■ Instructions to follow ■
Leave the pictures out and write out exactly the lines from the top of the entries through the line containing "Task: Open the Help menu".

(Data provided)

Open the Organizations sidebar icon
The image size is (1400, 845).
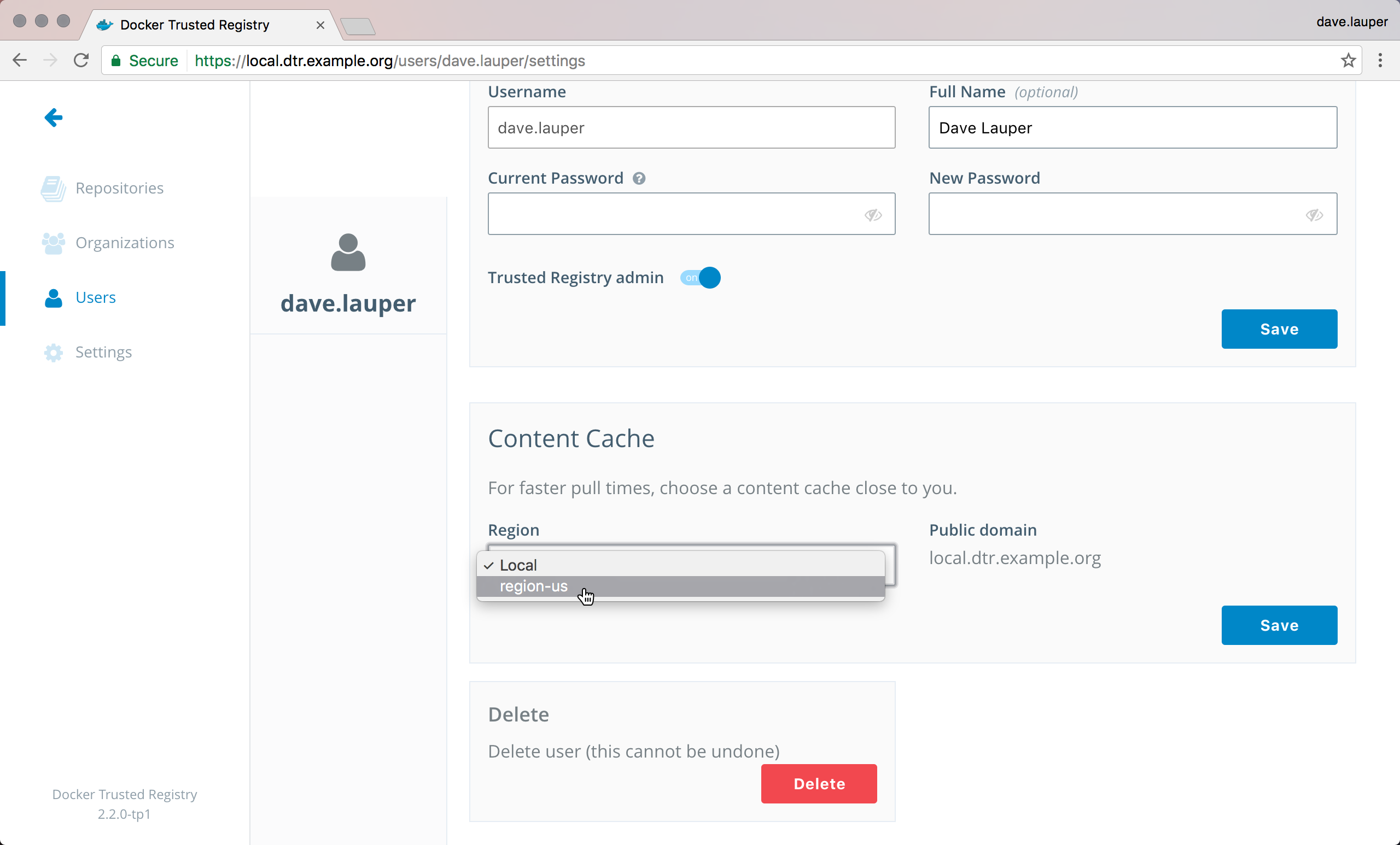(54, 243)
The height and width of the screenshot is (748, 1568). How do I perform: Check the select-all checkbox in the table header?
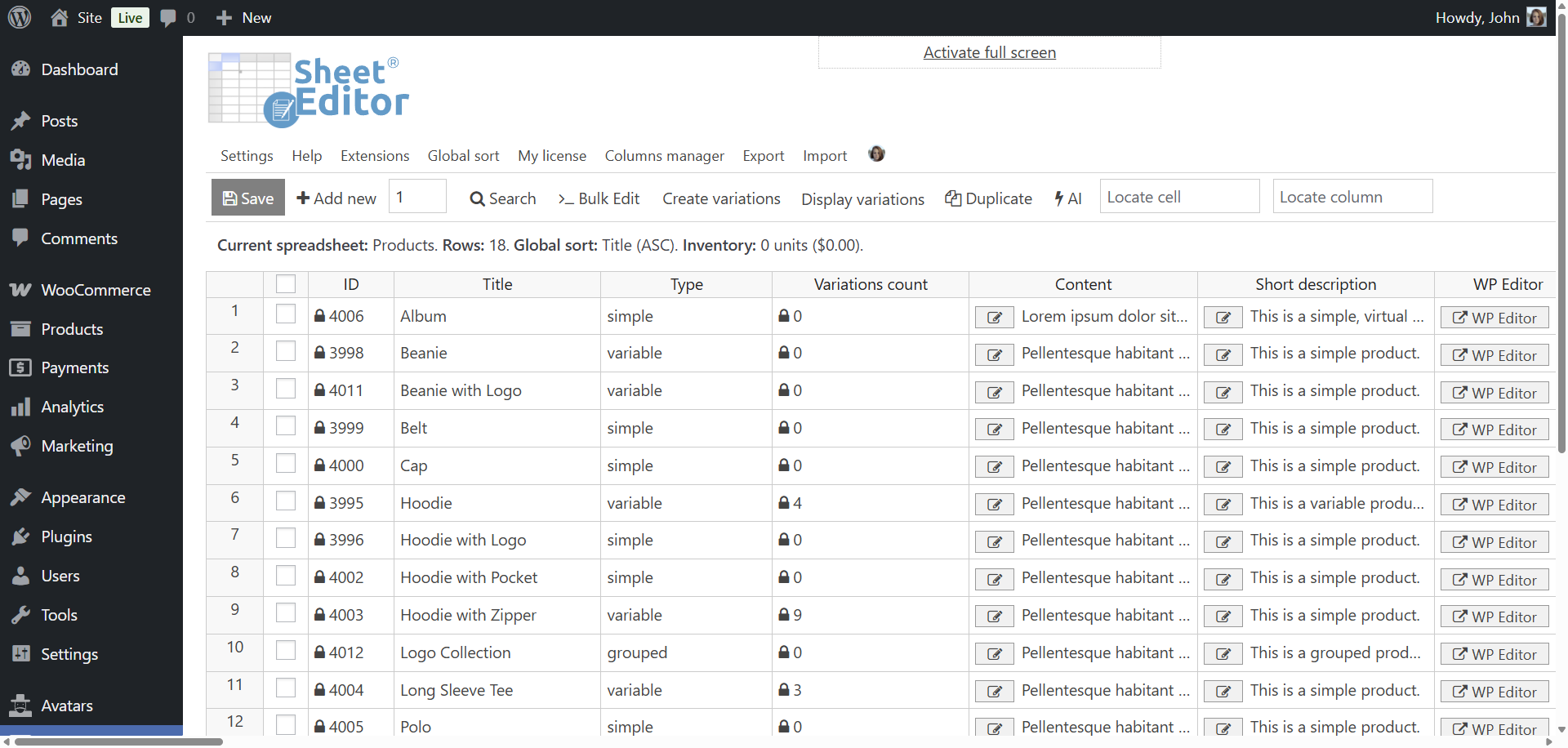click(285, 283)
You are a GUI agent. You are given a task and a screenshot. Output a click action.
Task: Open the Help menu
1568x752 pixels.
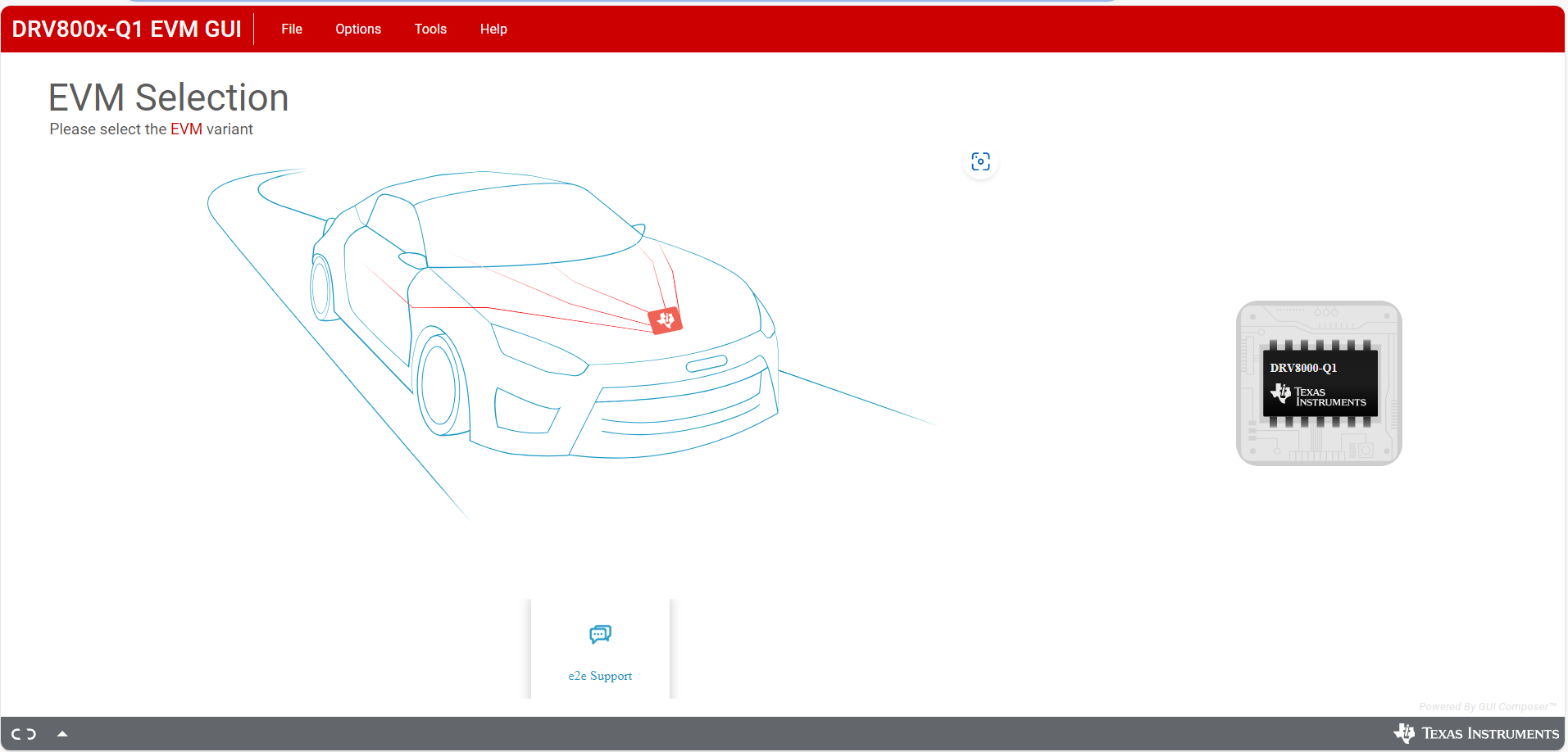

(End Data provided)

■ Task result ■
Open the Organizations sidebar icon
The image size is (1400, 845).
(54, 243)
The height and width of the screenshot is (748, 1568). How do I perform: Check the select-all checkbox in the table header?
click(285, 283)
You are a GUI agent. You are given a task and a screenshot. Output a click action.
Task: Open the Help menu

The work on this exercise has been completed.